* **AIM OF THE TASK**
Each line from the one with "You are a GUI" through the end of the records below should be transcribed exactly, and each picture should be skipped.

Top of GIVEN INFORMATION

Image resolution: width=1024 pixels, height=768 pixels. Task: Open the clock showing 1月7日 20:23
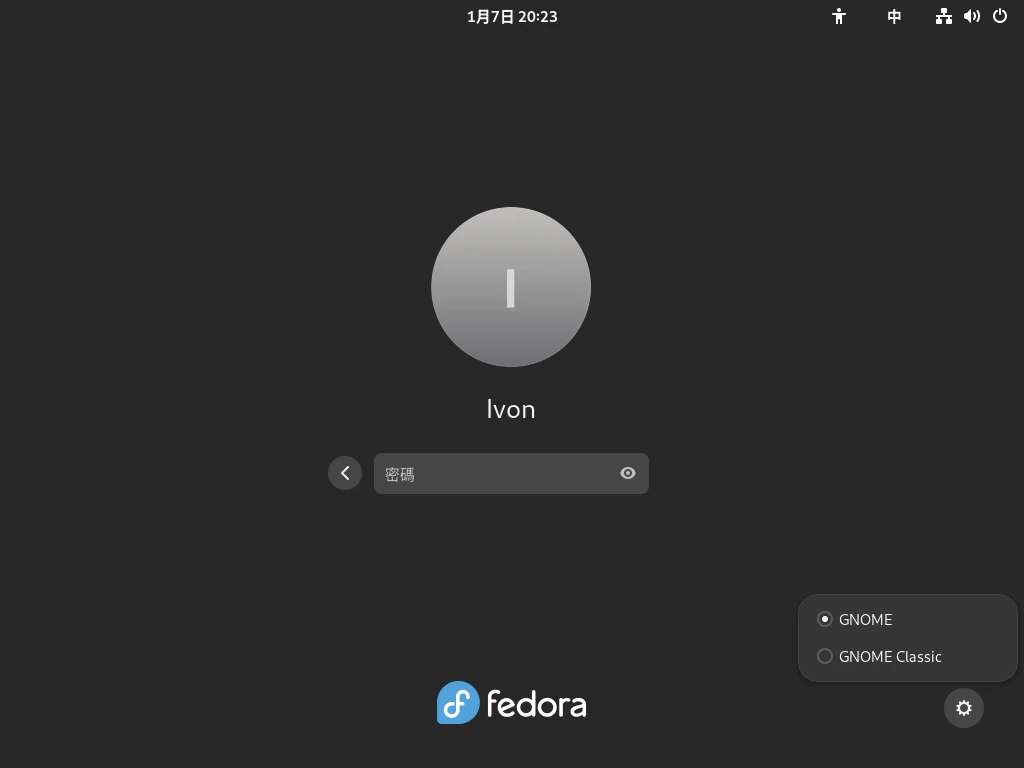pos(512,17)
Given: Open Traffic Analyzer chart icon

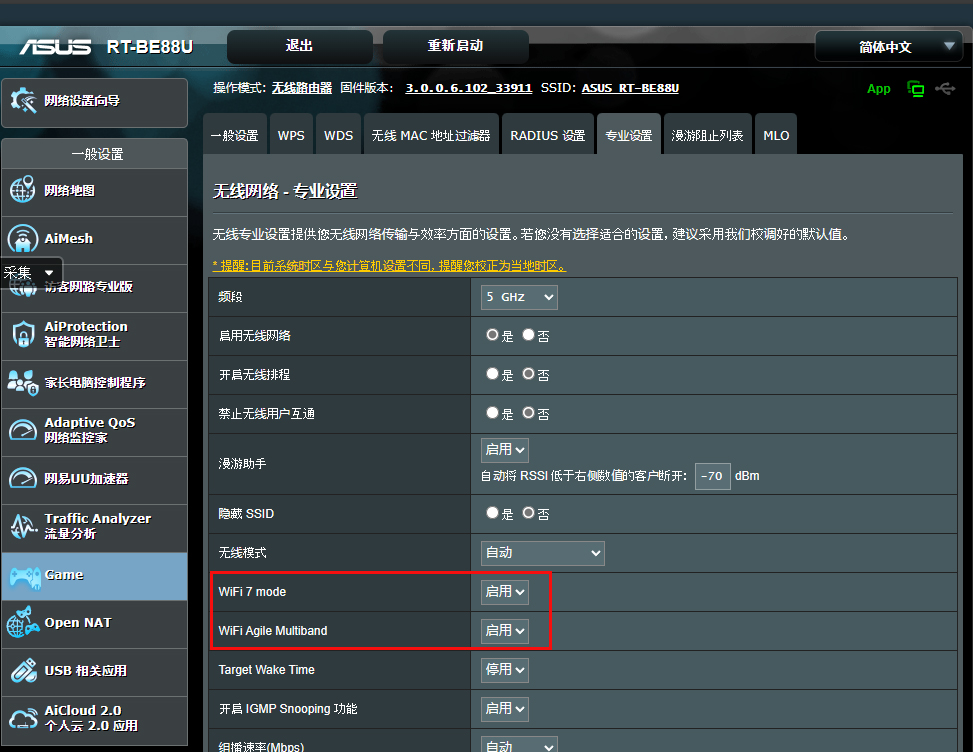Looking at the screenshot, I should [x=23, y=526].
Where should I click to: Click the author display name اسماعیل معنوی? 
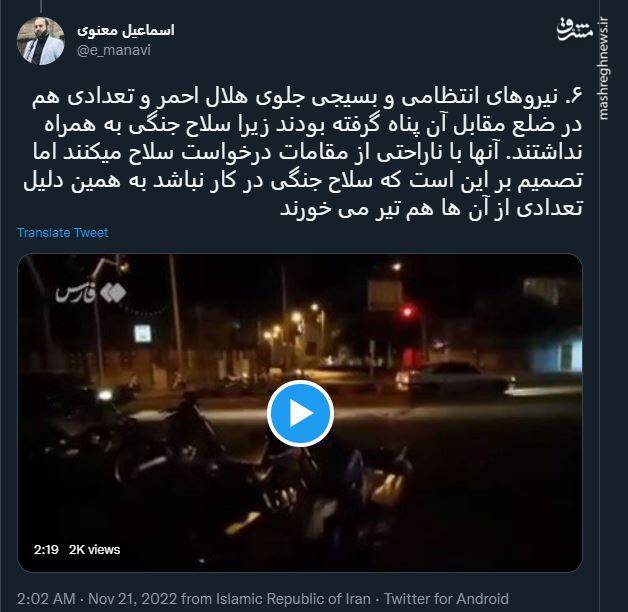[x=126, y=30]
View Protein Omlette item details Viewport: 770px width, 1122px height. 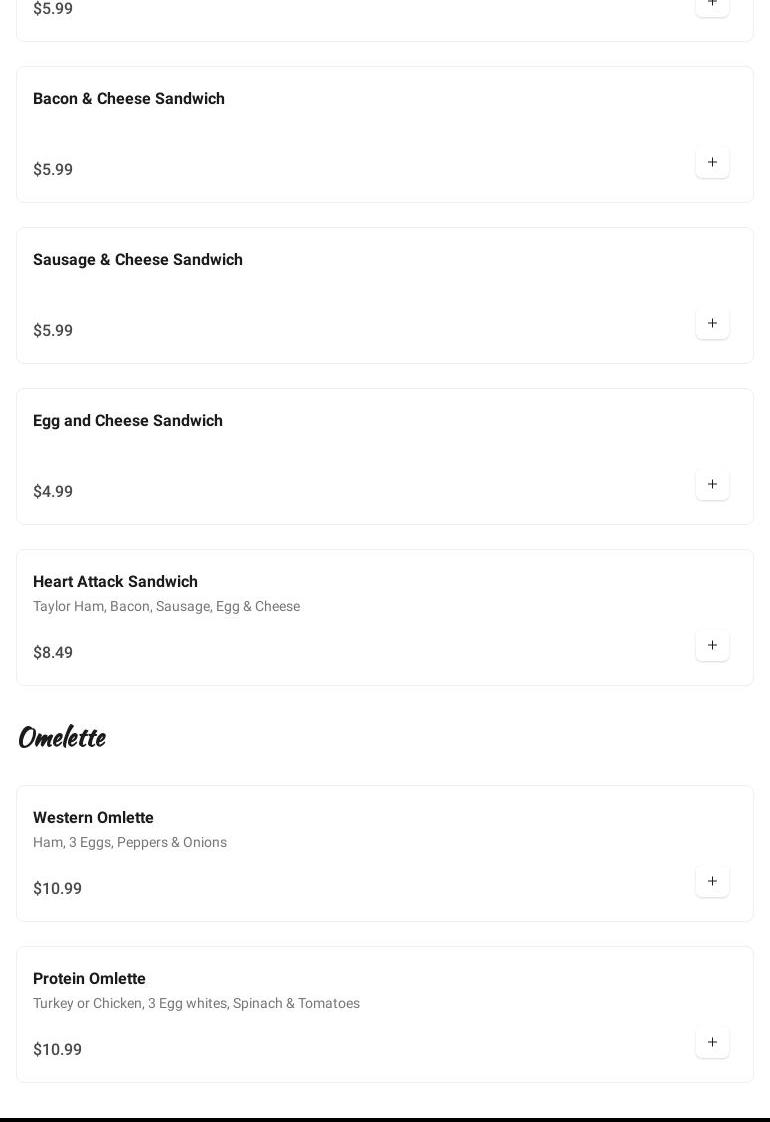coord(89,979)
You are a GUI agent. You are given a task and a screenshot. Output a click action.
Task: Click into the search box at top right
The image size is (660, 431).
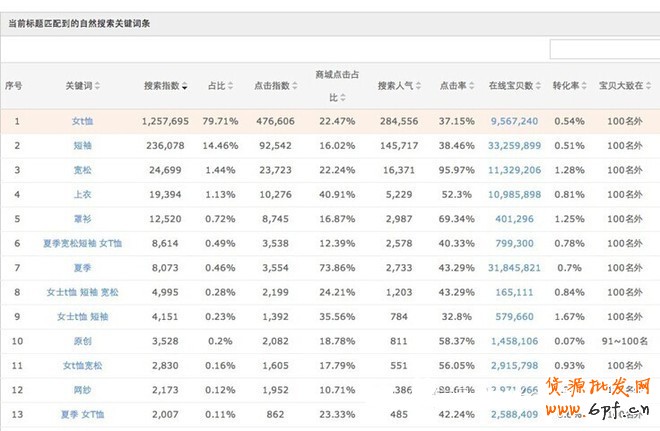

Bottom of GIVEN INFORMATION

* **RESPONSE TO THIS TASK**
You are a GUI agent. You are given a task and a screenshot. Output a click action.
Task: Click into the search box at top right
The image size is (660, 431).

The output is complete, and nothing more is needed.